La configuration utilisée pour mesurer l'affinité électronique de l'astate. Un faisceau d'ions astate négatifs est envoyé vers un dispositif comprenant plusieurs composants. La lumière laser (rouge) est dirigée sur les ions pour mesurer l'énergie nécessaire pour extraire l'électron supplémentaire de l'ion (encadré 1) et transformer l'ion en un atome neutre (encadré 2). Crédit :D. Leimbach et al
Une équipe de chercheurs utilisant l'installation de physique nucléaire ISOLDE au CERN a mesuré pour la première fois l'affinité électronique de l'élément chimique astate, l'élément naturel le plus rare sur Terre. Le résultat, décrit dans un article qui vient de paraître dans Communication Nature , est important pour la recherche fondamentale et appliquée. En plus de donner accès à des propriétés jusqu'alors inconnues de cet élément et de tester des modèles théoriques, la découverte est d'un intérêt pratique car l'astate est un candidat prometteur pour la création de composés chimiques pour le traitement du cancer par alpha-thérapie ciblée.

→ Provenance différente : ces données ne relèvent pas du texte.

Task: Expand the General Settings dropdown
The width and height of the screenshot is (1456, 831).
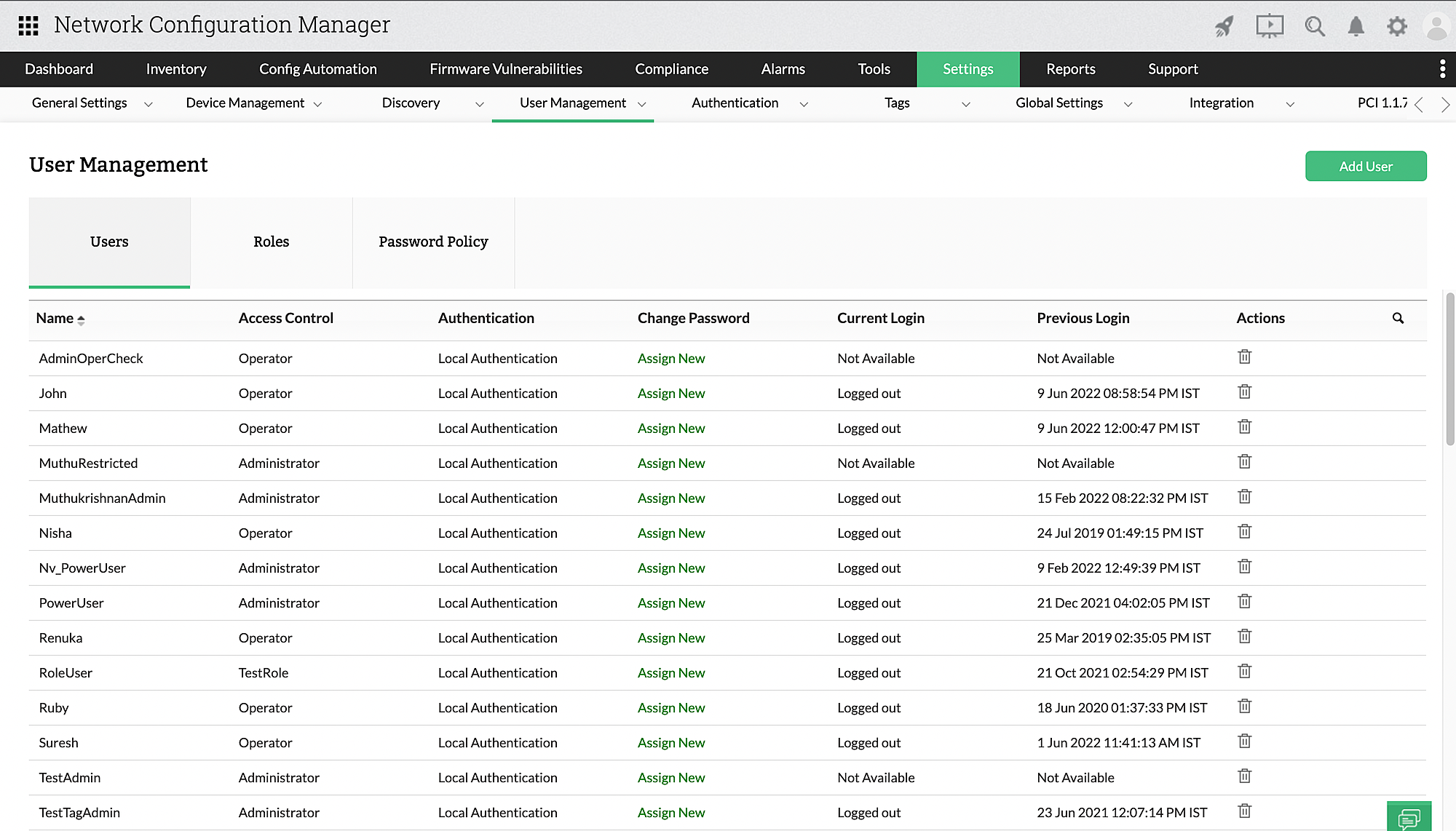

L'affinité électronique est l'énergie libérée lorsqu'un électron est ajouté à un atome neutre en phase gazeuse pour former un ion négatif. C'est l'une des propriétés les plus fondamentales d'un élément chimique. Avec l'énergie d'ionisation, l'énergie qu'il faut pour retirer un électron de l'atome, il définit plusieurs autres traits d'un élément, comme son électronégativité - la capacité de l'élément à attirer des électrons partagés dans les liaisons chimiques entre les atomes.
Bien que l'astate ait été découverte dans les années 1940, la connaissance de ses propriétés a été principalement basée sur des calculs théoriques ou sur une extrapolation à partir des propriétés de ses parents dans le tableau périodique; l'astate fait partie de la famille des halogènes, qui comprend le chlore et l'iode. C'est parce que l'astate est rare sur Terre, et les infimes quantités de l'élément qui peuvent être produites en laboratoire empêchent l'utilisation de techniques traditionnelles pour mesurer ses propriétés. Une exception notable était une mesure précédente à ISOLDE de l'énergie d'ionisation de l'élément.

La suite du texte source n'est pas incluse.